Show HN: Plato's Protagoras Highly Abridged - ttonkytonk
For no wise human...will allow that any human being errs voluntarily, or voluntarily does evil and dishonorable actions;...<p>And do you, Protagoras, like the rest of the world, call some pleasant things evil and some painful things good? - for I am rather disposed to say that things are good in as far as they are pleasant, if they have no consequences of another sort, and in as far as they are painful they are bad.<p>But are you aware that the majority of the world are of another mind; and that humans are commonly supposed to know the things which are best, and not to do them when they might? And most persons whom I have asked the reason of this have said that when humans act contrary to knowledge they are overcome by pain,or pleasure...<p>Then you think that pain is an evil and pleasure is a good: and even pleasure you deem an evil, when it robs you of greater pleasures than it gives, or causes pains greater than the pleasure...You call pain a good when it takes away greater pains than those which it has,or gives pleasures greater than the pains...<p>...if you are unable to show any good or evil which does not end in pleasure and pain, hear the consequences:...the argument is absurd which affirms that a human often does evil knowingly... And that this is ridiculous will be evident if only we give up the use of various names, such as pleasant and painful, and good and evil. As there are two things, let us call them by two names - first, good and evil, and then pleasant and painful. Assuming this,... a human does evil knowing that they do evil...Because they are overcome...By the good... Is not the real explanation that they are out of proportion to one another, either as greater and smaller,  or more and fewer?<p>Then, I said, no human voluntarily pursues evil... To prefer evil to good is not in human nature; and when a human is compelled to choose one of two evils, no one will choose the greater when they may have the less.
======
woodandsteel
" For no wise human...will allow that any human being errs voluntarily, or
voluntarily does evil and dishonorable actions;..."

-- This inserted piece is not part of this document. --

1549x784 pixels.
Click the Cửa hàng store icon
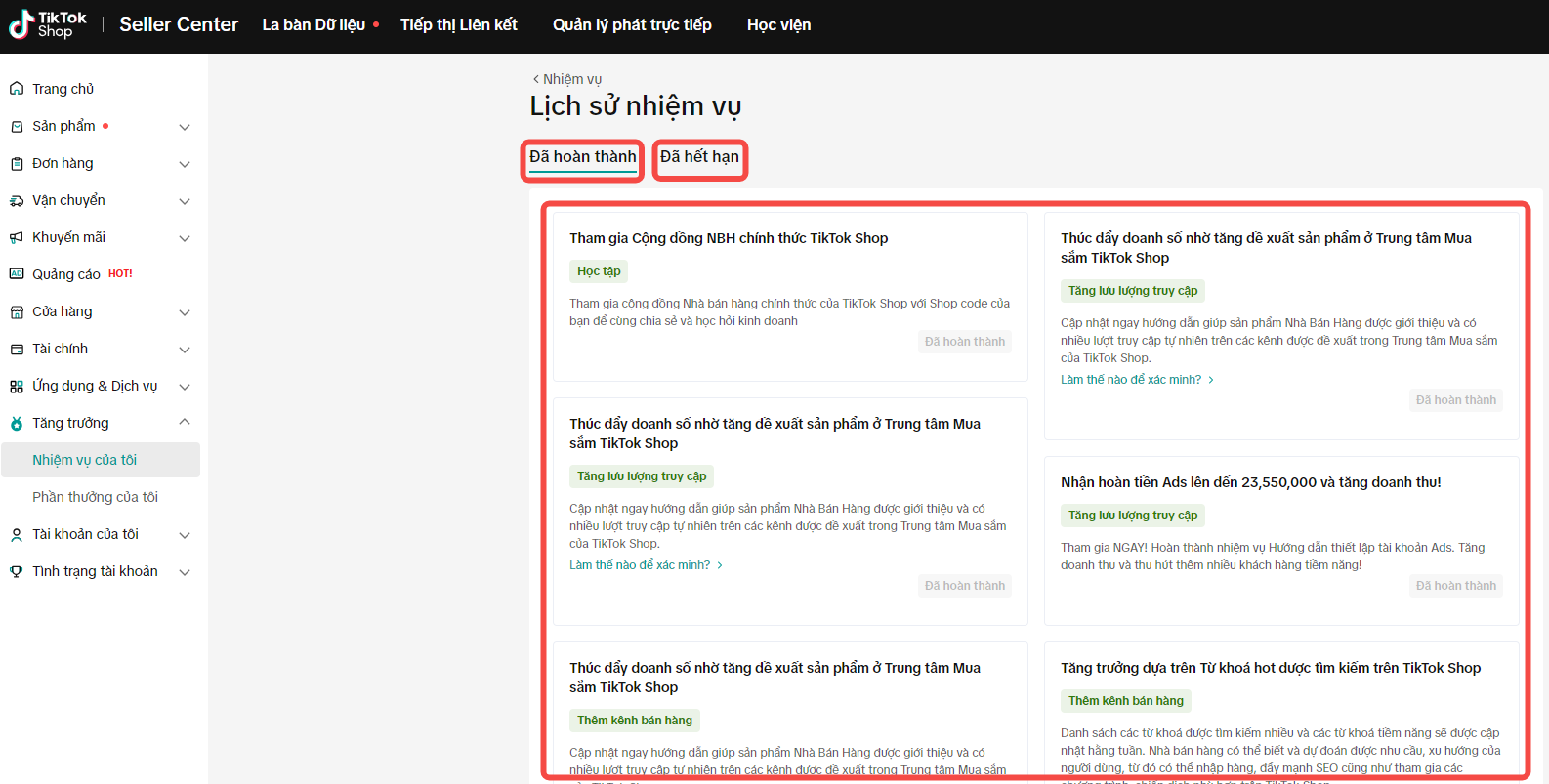(17, 312)
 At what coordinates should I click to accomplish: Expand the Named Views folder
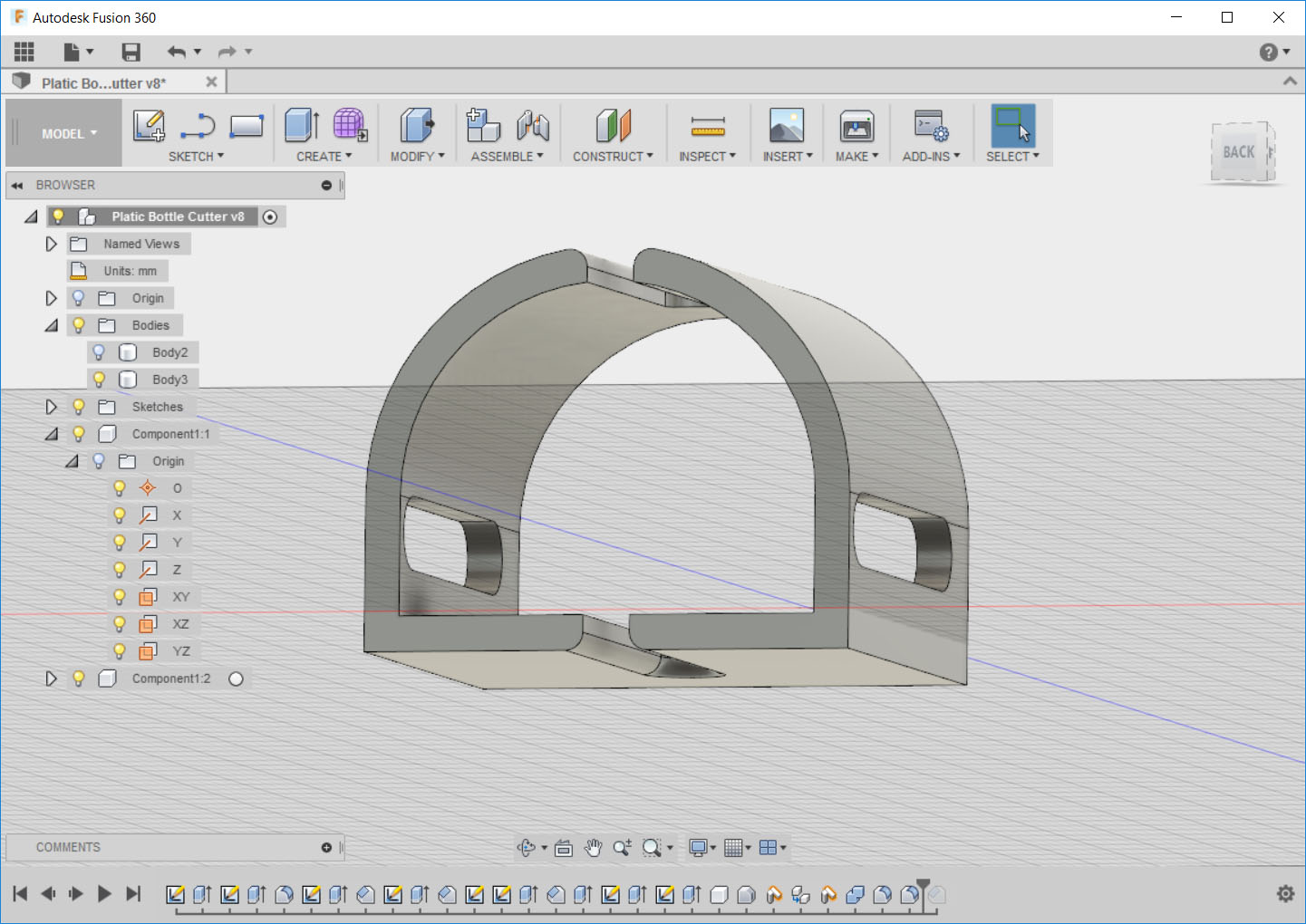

So sociopaths don't exist? Plato seems to be assuming that all humans are the
same in what they find pleasurable or painful, which is obviously not at all
the case. In particular, sociopaths don't feel painful guilt over things that
normal people do.

I assume that Plato's reasoning on this issue is due to his dualistic,
idealistic metaphysics.

I am wondering if the Straussians follow Plato on this matter.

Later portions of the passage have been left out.